AMD Navi GPUs Could See Big Performance Boost With Variable Rate Shading Tech

Radeon
A recently published patent application suggests that AMD might be infusing a technology called Variable Rate Shading (VSR) into its upcoming Navi GPU architecture, which is expected to arrive later this year. The patent application does not actually specify Navi, though it is definitely a possibility, given when the patent was filed and subsequent date of publication.

AMD filed the patent in August 2017, and it was published yesterday. AMD had already been developing its Navi GPU architecture in 2017, and had also begun taping out its 7-nanometer FinFET manufacturing process around the same time (a tape out is when a company like AMD finalizes its semiconductor design before sending it off for manufacturing).

AMD Variable Rate Shading Patent
Source: FreePatentsOnline via AMD

VSR is a rendering technique designed to lessen the load on the GPU and other resources, for added performance without a hit to the perceived visual fidelity of a scene. It accomplishes this by breaking up a frame into different sections and rendering only parts of a frame in full detail, those being the area(s) you are most focused on, and using coarser pixels around the edge of a user's vision.

VR headsets stand to the gain the most from this tech, where your eyes are focused on the center. That said, VSR could conceivably be used in other ways for gaming on the desktop. This could especially be beneficial at higher resolutions that are more taxing on a GPU, such as 4K, and eventually 8K if we want to look that far down the road.

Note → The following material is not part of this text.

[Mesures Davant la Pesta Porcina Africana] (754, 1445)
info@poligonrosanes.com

AMD is not alone in seeing the benefit of VSR. NVIDIA implemented a version of the technology into its Turing GPU architecture. Here's NVIDIA's explanation of VSR:
Variable Rate Shading is a new, easy to implement rendering technique enabled by Turing GPUs. It increases rendering performance and quality by applying varying amount of processing power to different areas of the image. VRS works by varying the number of pixels that can be processed by a single pixel shader operation. Single pixel shading operations can now be applied to a block of pixels, allowing applications to effectively vary the shading rate in different areas of the screen. Variable Rate Shading can be used to render more efficiently in VR by rendering to a surface that closely approximates the lens corrected image that is output to the headset display. This avoids rendering many pixels that would otherwise be discarded before the image is output to the VR headset.
There is definitely widespread interest in VSR. Related to that, Microsoft also owns a VSR patent and is working to implement it into the DirectX API. Whether it extends beyond VR headsets and into the realm of desktop monitors, though, we will have to wait and see.